When I got back to the car, I took a deep breath and told my kids about it. They said they were sorry it happened and reflected how much that must have hurt. I said "eh, I'm okay."
They both just looked at me in disbelieving silence. Dae reached out her hand and touched my arm and said "you know, Dad, it's okay if you're not okay sometimes, too."
My kids are probably the holiest agnostics I know. The injury had already occurred. All I was doing was ignoring the pain.
We all, each of us, find ourselves exiled at one time or another in life. These days, when I say I love my mother, to be honest, I am mostly confessing a longing for something not quite captured in all those family photographs. I wish I still could be living what we were experiencing when that Instamatic shutter clicked, not the flat, boxed-in replicas that are nothing more than aging paper and decaying chemicals. Most of what I really feel these days when I look at that hollowing shell of a human being is pity and unanswerable longing. How can I sing her favorite songs? This wicked disease has carried us away. This awful place is a decidedly strange land.

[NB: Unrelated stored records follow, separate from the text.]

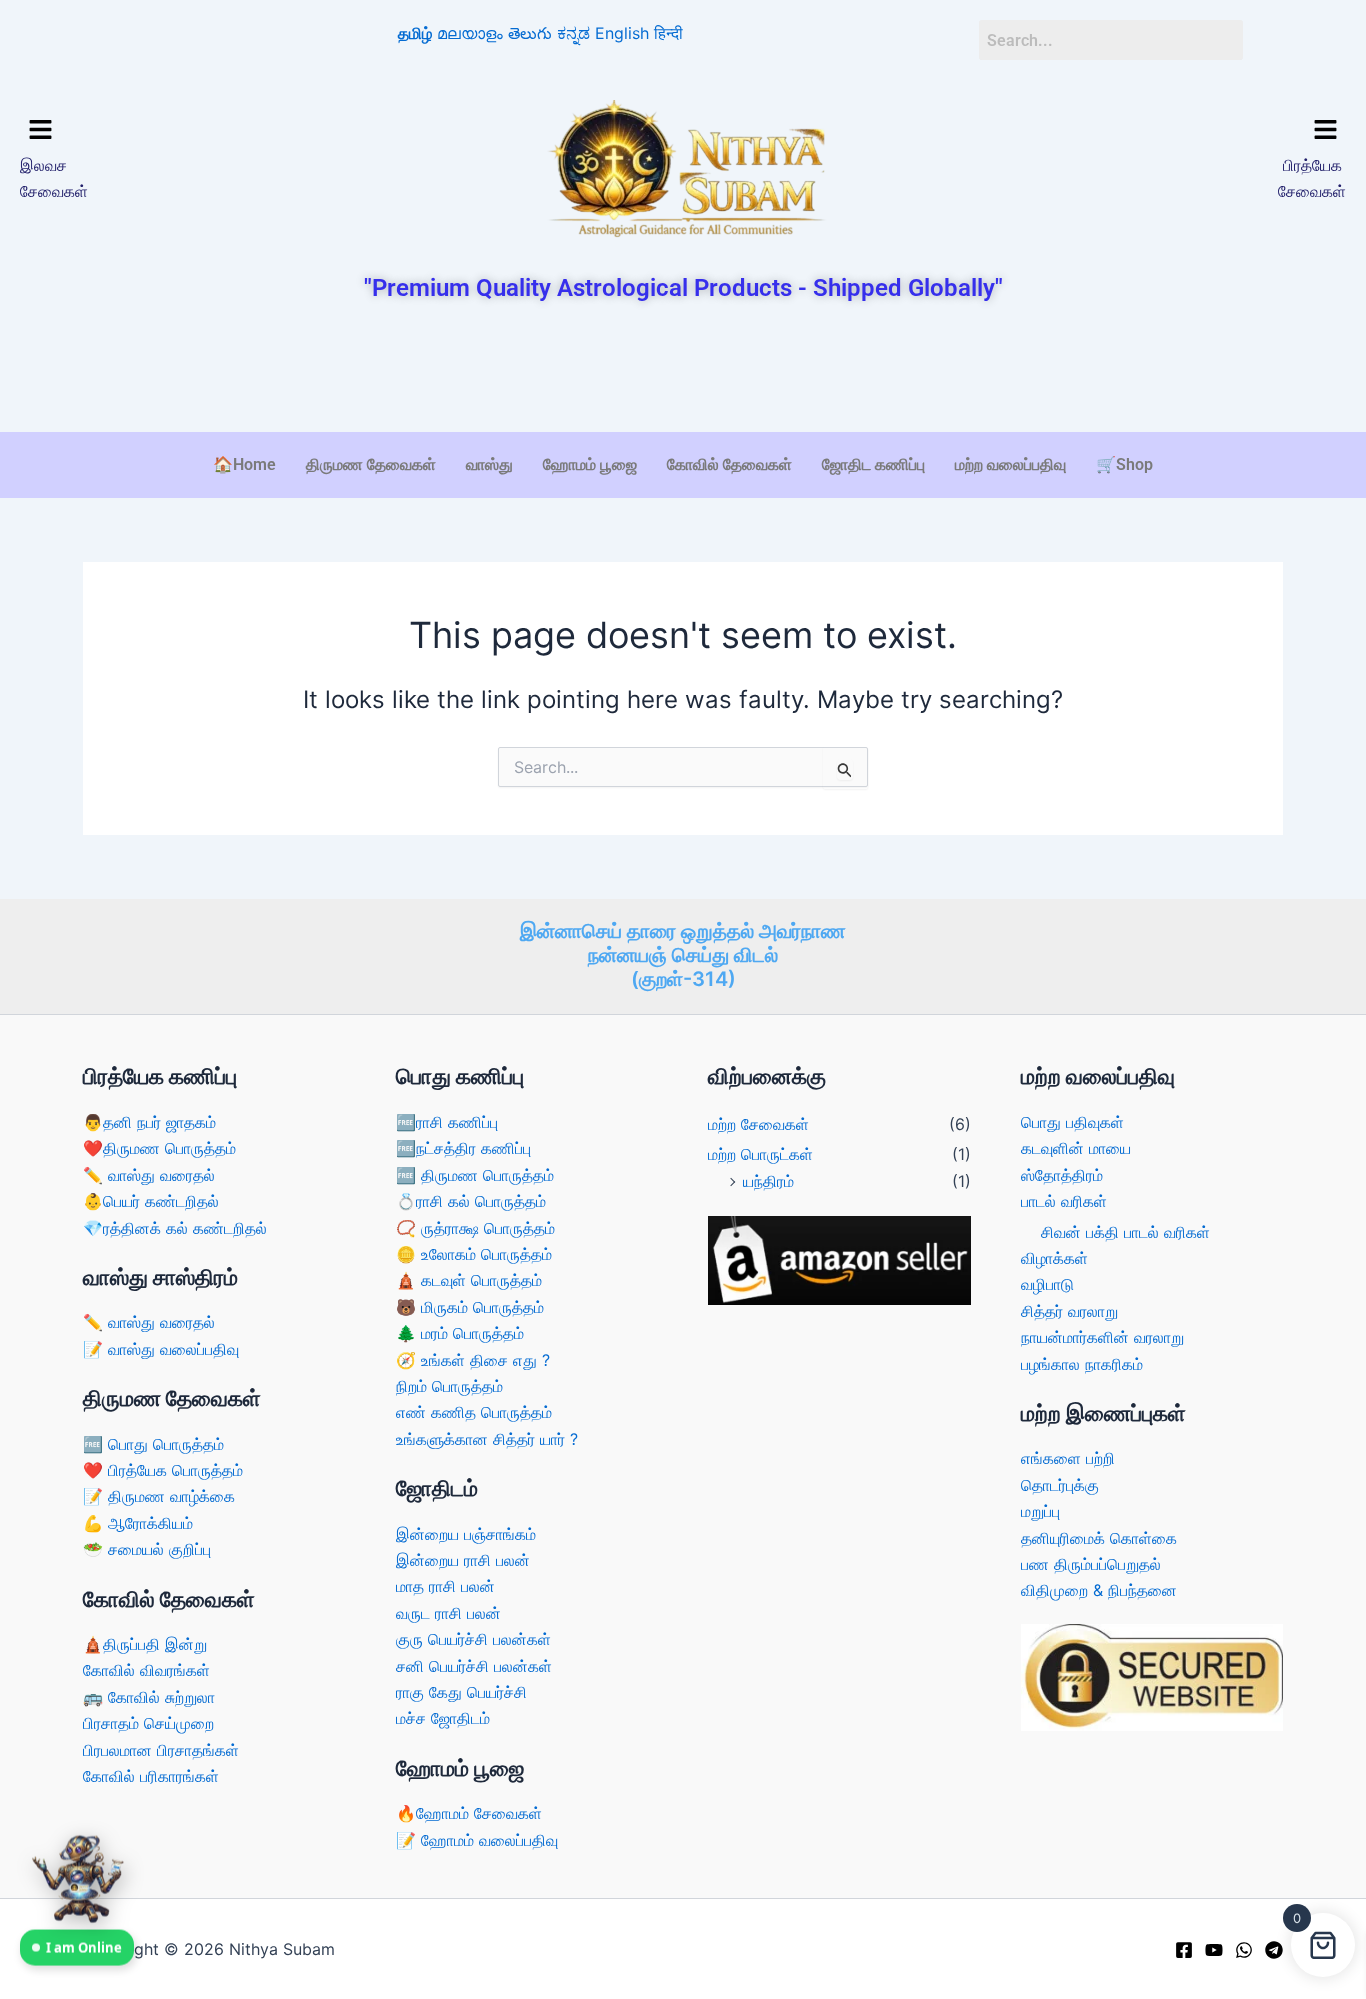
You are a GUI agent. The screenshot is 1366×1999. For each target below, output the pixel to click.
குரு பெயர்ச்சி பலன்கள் (473, 1639)
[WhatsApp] (1244, 1950)
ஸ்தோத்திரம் (1062, 1175)
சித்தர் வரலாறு (1069, 1311)
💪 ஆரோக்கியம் (138, 1523)
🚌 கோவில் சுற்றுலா (149, 1697)
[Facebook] (1184, 1950)
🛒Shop (1124, 464)
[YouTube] (1214, 1950)
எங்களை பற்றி (1068, 1458)
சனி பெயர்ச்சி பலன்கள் (474, 1666)
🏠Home (244, 464)
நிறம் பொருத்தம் (449, 1386)
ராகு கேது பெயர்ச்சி (461, 1692)
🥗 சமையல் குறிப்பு (147, 1549)
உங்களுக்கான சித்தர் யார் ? (487, 1439)
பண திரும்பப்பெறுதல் (1091, 1564)
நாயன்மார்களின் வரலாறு (1102, 1337)
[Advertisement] (683, 369)
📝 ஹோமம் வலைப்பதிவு (477, 1840)
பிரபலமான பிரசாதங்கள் (161, 1750)
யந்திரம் (768, 1181)
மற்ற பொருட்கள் (760, 1154)
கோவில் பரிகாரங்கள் (151, 1776)
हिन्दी (668, 33)
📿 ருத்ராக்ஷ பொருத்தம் (475, 1228)
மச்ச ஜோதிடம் (443, 1718)
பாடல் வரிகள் (1064, 1201)
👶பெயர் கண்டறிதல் (151, 1201)
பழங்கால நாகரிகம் (1082, 1364)
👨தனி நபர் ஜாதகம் (149, 1122)
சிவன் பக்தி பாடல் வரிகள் (1125, 1232)
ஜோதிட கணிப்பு (873, 464)
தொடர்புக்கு (1060, 1485)
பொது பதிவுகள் (1072, 1122)
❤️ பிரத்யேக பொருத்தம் (163, 1470)
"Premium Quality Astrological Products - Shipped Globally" (683, 288)
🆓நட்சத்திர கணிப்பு (463, 1148)
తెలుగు (530, 33)
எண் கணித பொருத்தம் (474, 1412)
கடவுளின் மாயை (1076, 1148)
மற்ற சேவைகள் (758, 1124)
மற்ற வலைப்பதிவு (1010, 464)
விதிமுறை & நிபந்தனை (1099, 1590)
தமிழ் (415, 33)
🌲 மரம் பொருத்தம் (460, 1333)
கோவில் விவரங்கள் (146, 1670)
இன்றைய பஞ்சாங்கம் (466, 1534)
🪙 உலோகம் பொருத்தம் (474, 1254)
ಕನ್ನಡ (573, 33)
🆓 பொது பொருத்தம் (153, 1444)
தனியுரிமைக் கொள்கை (1099, 1538)
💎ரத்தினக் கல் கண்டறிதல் (175, 1228)
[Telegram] (1274, 1950)
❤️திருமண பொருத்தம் (159, 1148)
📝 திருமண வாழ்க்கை (159, 1496)
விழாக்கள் (1054, 1258)
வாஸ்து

And where shall I direct my anger? At the inanimate and inanimating buildup of deadening proteins in the channels of her brain? At a society that wastes billions a day on stupid wars and partisan name-calling while many among us rot from the inside out? Rest assured, if I ever learn that Alzheimer's is a result of exposure to some carcinogen (say non-stick or aluminum cookware) and some shadowy corporate/agency-"they" KNEW about it, I will most definitely be looking for little ones to dash upon rocks!

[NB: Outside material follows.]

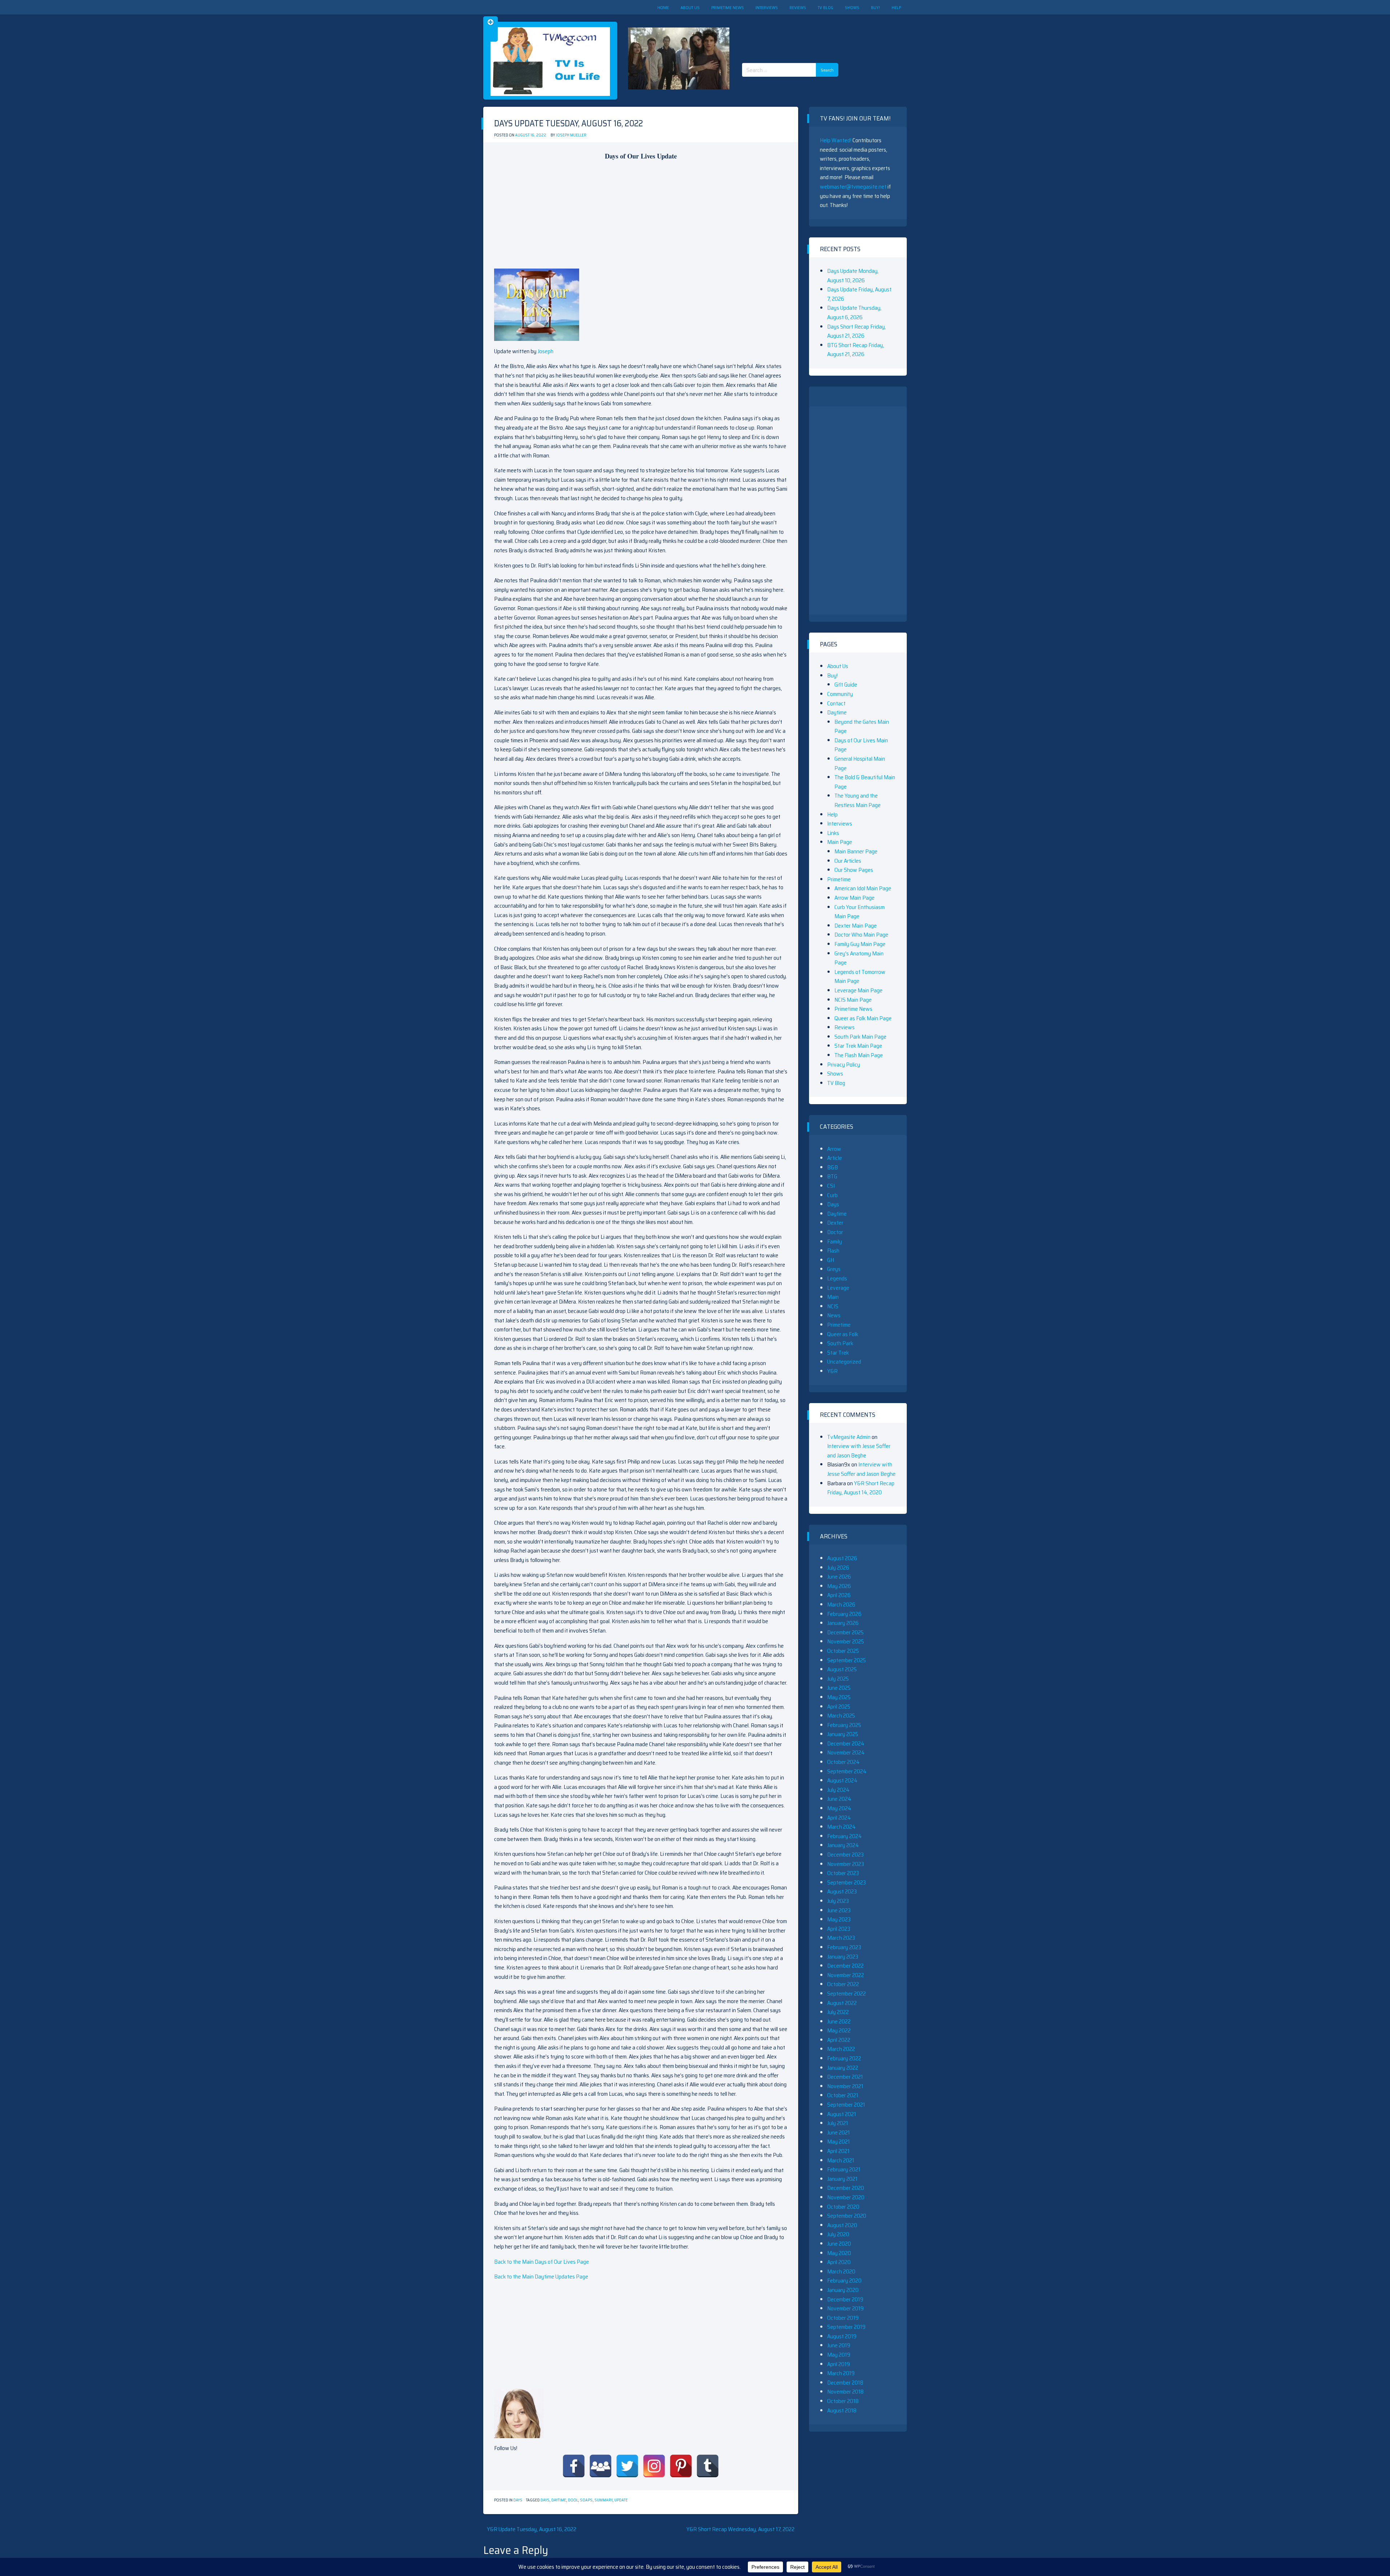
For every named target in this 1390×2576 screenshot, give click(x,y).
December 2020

We all, each of us, find ourselves exiled at one time or another in life. Feel the pain. Follow it to its source. Recognize the timeless wisdom that included the likes of Psalm 137 in our Bibles. Once the pain has arrived, it is best to acknowledge it, explore it and sing it out loud. Once that nasty rattlesnake has bitten, it's the only way to remove the poison.
Call this my Psalm 137. Will you sing yours?
(Each Wednesday morning from 7:30-7:50, I host a time of quiet reflection at our church sanctuary in West Bloomfield. A psalm is read, the very briefest of words spoken, and then a time of quiet reflection and meditation is opened. It is a new part of my own faith discipline that I want to share with others. All are welcome. Psalm 137 was this morning's offering.)